Directions - When the word "target" appears in a line of the data below, list that line.

[Opening The input section]

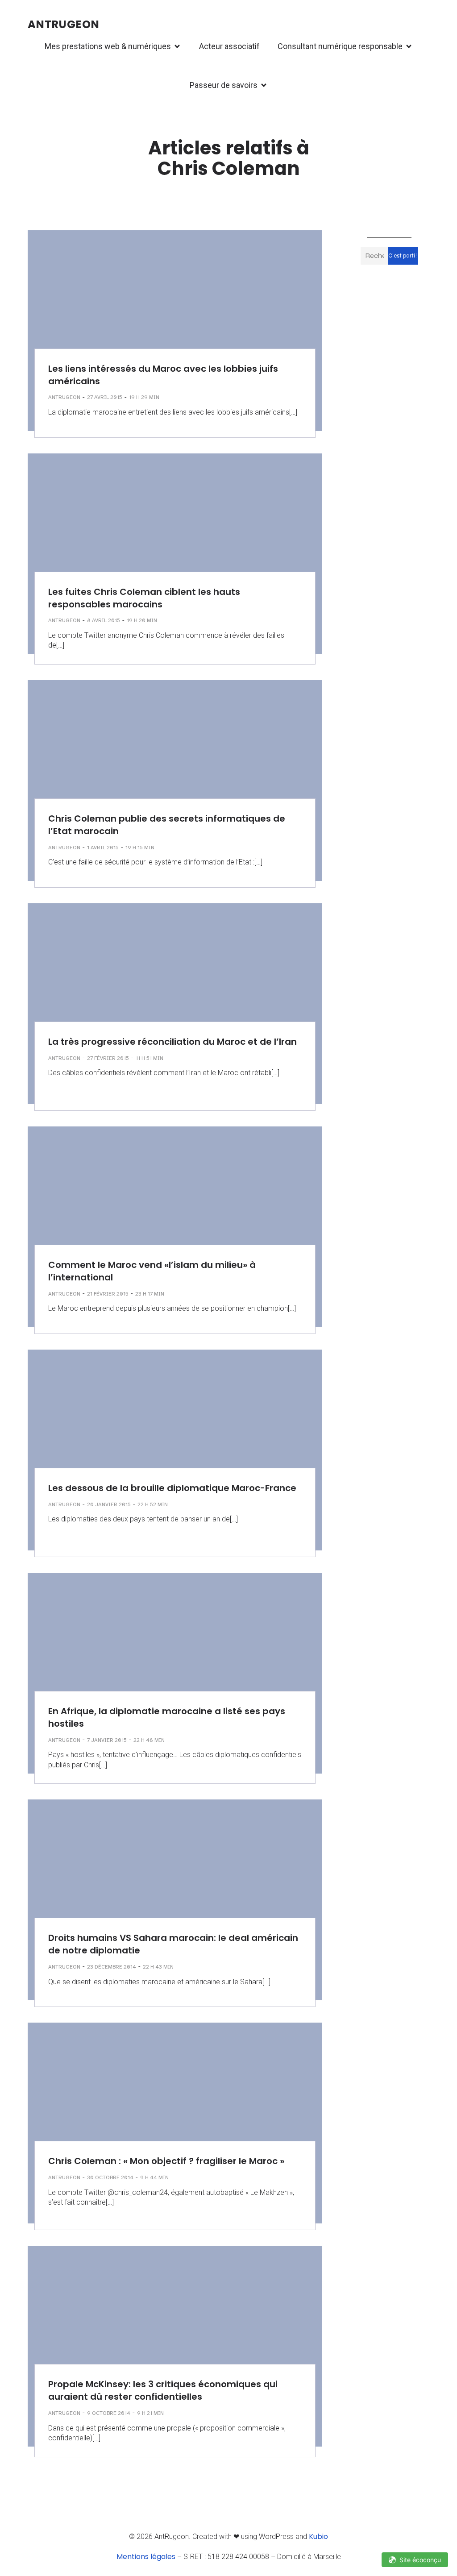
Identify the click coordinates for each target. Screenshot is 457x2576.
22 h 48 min (149, 1740)
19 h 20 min (142, 620)
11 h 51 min (149, 1058)
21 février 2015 (108, 1294)
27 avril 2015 (104, 397)
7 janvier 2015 (107, 1740)
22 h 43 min (158, 1967)
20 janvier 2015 (109, 1504)
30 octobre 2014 (110, 2177)
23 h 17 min (149, 1294)
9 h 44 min (154, 2177)
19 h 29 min (144, 397)
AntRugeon (64, 397)
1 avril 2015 (103, 847)
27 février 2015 (108, 1058)
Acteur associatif (229, 46)
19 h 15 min (139, 847)
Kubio (318, 2536)
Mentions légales (145, 2556)
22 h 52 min (152, 1504)
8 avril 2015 (103, 620)
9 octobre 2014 (108, 2413)
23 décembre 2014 (111, 1967)
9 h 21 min (150, 2413)
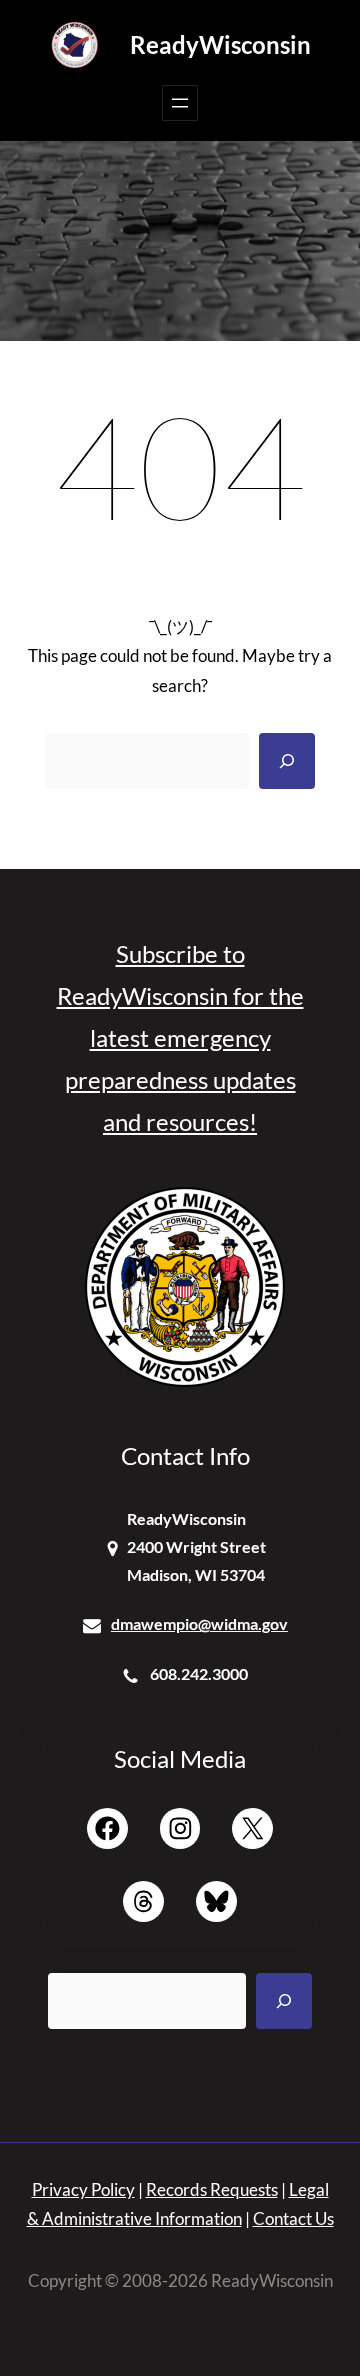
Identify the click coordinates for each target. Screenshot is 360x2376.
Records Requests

[Closing The input section]

Solution to this exercise -
Identify the click coordinates for each target. Screenshot is 457x2576.
Identify the click coordinates for each target. Screenshot is 360x2376.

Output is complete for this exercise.